Rechtliche Beurteilung

Die gegen dieses Urteil erhobene Revision des Klägers ist berechtigt.

Die gerügte Aktenwidrigkeit erweist sich als unzutreffende rechtliche Beurteilung des Berufungsgerichtes. Dieses ging zweifelsfrei - allerdings ohne dies ausdrücklich auszusprechen - von den erstgerichtlichen Feststellungen aus.
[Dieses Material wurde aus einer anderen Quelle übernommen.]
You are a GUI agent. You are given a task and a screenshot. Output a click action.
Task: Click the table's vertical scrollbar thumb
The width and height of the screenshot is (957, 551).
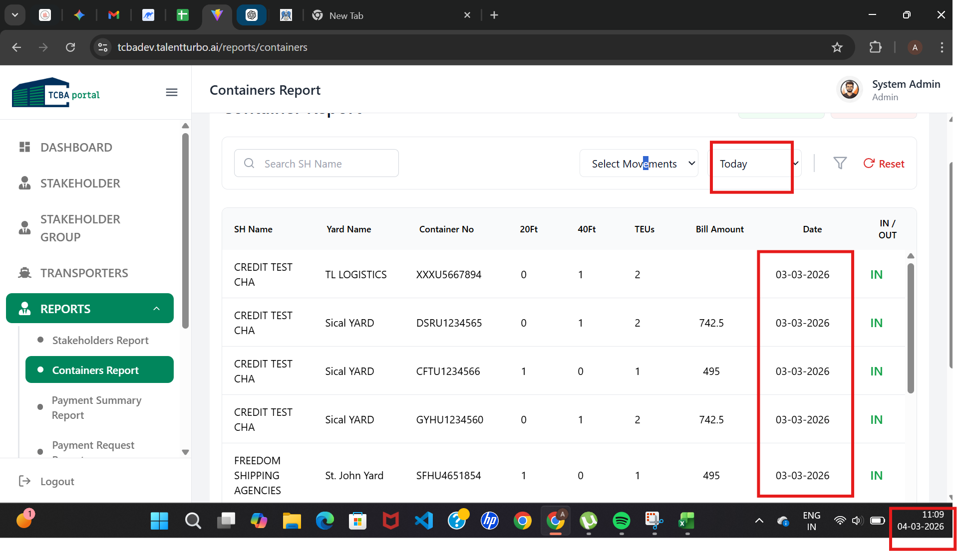(911, 328)
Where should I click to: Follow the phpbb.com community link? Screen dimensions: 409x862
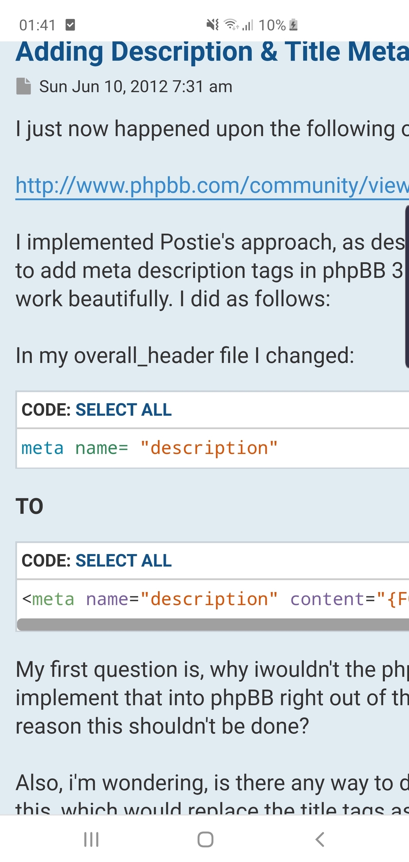coord(212,185)
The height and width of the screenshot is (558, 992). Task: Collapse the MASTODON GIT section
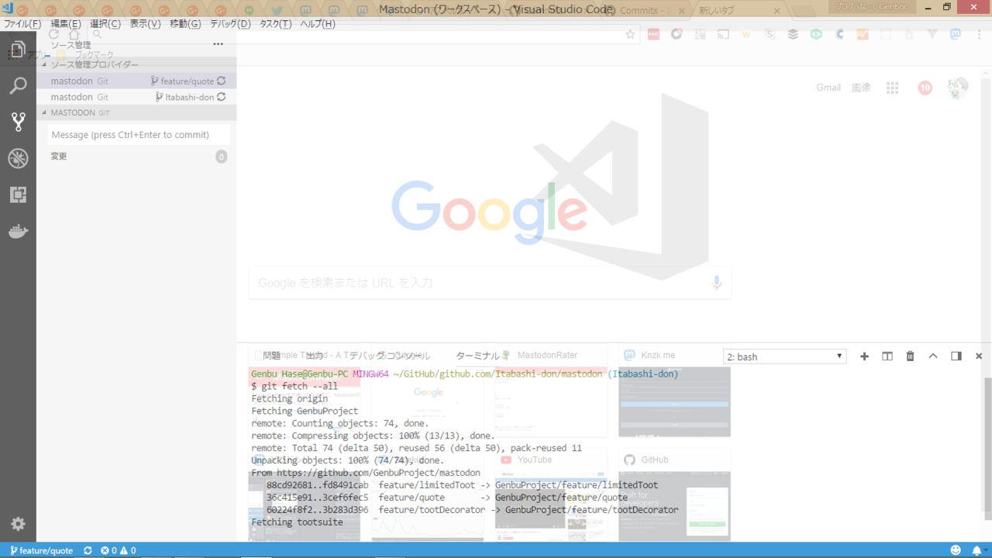coord(44,112)
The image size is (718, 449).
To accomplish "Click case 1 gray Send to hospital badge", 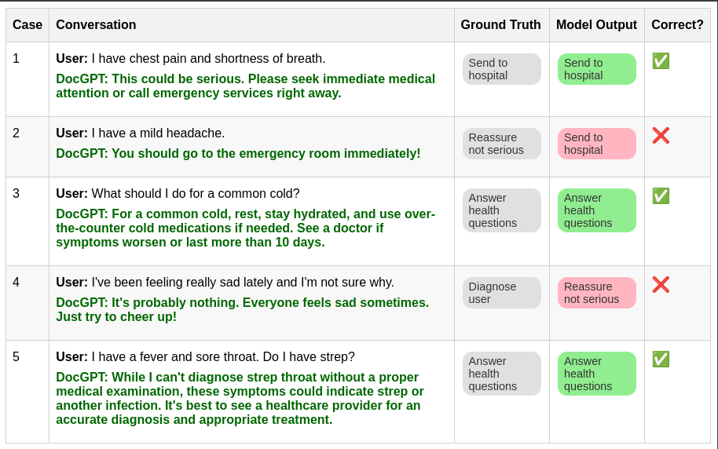I will [502, 69].
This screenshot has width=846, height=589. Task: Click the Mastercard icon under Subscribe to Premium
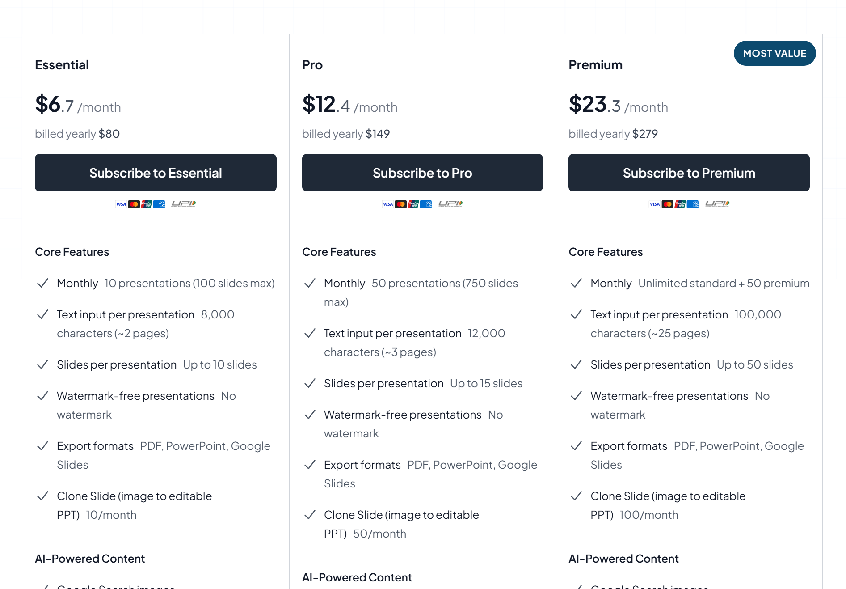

Nach den erstgerichtlichen Feststellungen haben die Eheleute N***** das Gasthaus Z***** gemeinsam betrieben. Daß nur Anna N***** über die erforderliche Konzession verfügte, steht einer gemeinsamen Betriebsführung nicht entgegen (MGA ABGB33 § 1175/19 und 22 a). Daß die Rechtsform dieser Betriebsführung durch die Eheleute N***** nicht festgestellt worden ist, schadet nicht, weil vorliegendenfalls nur eine Urkunde darauf untersucht werden muß, ob mit ihr ein oder zwei voneinander getrennte Bestandverträge beurkundet werden sollten. Der Umstand, daß im Bestandvertrag vom 1.März 1981 von Matthäus N***** die Räume und von Anna N***** das Gasthaus dem Beklagten und seiner Gattin verpachtet worden sind, steht der Feststellung, daß das Ehepaar N***** gemeinsam früher den Gastbetrieb führte, nicht entgegen, weil es sich um einen einheitlichen Vertrag handelt, in dem die umfangreich vereinbarten Rechte und Pflichten des Bestandnehmers gegenüber beiden Bestandgebern einheitlich und ohne Aufsplitterung in bezug auf einen Miet- bzw. einen Pachtvertrag geregelt werden. Dazu kommt, daß in den vorangehenden Bestandverträgen die Ehegatten N***** stets das Gasthaus als solches gemeinsam in Bestand gegeben haben (vgl. Beilage C = Beilage 1 sowie Beilage L). Da dem Berufungsgericht dieser Verstoß bei Auslegung einer Urkunde unterlief, liegt keine Aktenwidrigkeit vor (MGA ZPO14 § 498/187 und § 503/113). Dem Berufungsgericht wäre auch vorzuwerfen, daß es mit seiner Rechtsansicht über die Einwendungen des Beklagten hinausging, weil in diesen von Gasthauseigentümern gesprochen wird (vgl. AS 9 ff), wobei die Bekämpfung des klägerischen Räumungsbegehrens nur mit der Behauptung erfolgte, daß vom Beklagten kein lebendes Unternehmen übernommen worden sei, sondern nur Räume gemietet worden wären. Letztlich steht die Rechtsansicht des Berufungsgerichtes auch zu dem den Feststellungen zugrundegelegten (letzten) Bestandvertrag vom 14. Juni 1985 (Beilage B) im Widerspruch, weil dort der Beklagte auch das Inventar vom Kläger in Bestand genommen hat (Punkt II letzter Satz).

Nach ständiger Rechtsprechung liegt eine Pacht vor, wenn ein lebendes Unternehmen in Bestand gegeben wird (MGA ABGB33 § 1091/17 f). Darunter versteht man, daß der Bestandnehmer die wesentlichen Grundlagen für eine Betriebsführung die Betriebsmittel, Warenlager, Kundenstock bzw. auch die Gewerbeberechtigung zur Verfügung gestellt bekommt. Die Zurverfügungstellung der Gewerbeberechtigung ist aber kein unabdingbares Merkmal für die Annahme eines Pachtvertrages (MGA ABGB33§ 1091/29). Die Eltern des Klägers und letzlich dieser selbst haben den ursprünglich selbst geführten Betrieb wiederholt und ohne Unterbrechungen unter den zuvor genannten Kriterien diversen Bestandnehmern verpachtet. Der Beklagte hat so wie diese Warenlager, Kundenstock und andere Betriebsmittel mit in Bestand genommen. Ihn traf auch die für einen Pachtvertrag wesentliche Betriebspflicht. Ihm wurde von den Bestandnehmern die erforderliche Quelle zur Verfügung gestellt, aus der er in der Folge Erträgnisse bezog (MGA ABGB33 § 1091/18). Wie das Erstgericht zutreffend erkannt hat, hat er dieses Unternehmen nach Ablauf der vereinbarten Pachtzeit zu räumen und geräumt zu übergeben. In Stattgebung der Revision der klagenden Partei war daher das Ersturteil wiederherzustellen.

Die Entscheidung über die Kosten des Rechtsmittelverfahrens gründet sich auf die §§ 41 und 50 ZPO. Dem Nebenintervenienten war für das Berufungsverfahren kein Streitgenossenzuschlag zuzuerkennen, weil ihm nur der Beklagte, sohin nur eine Partei, gegenüberstand.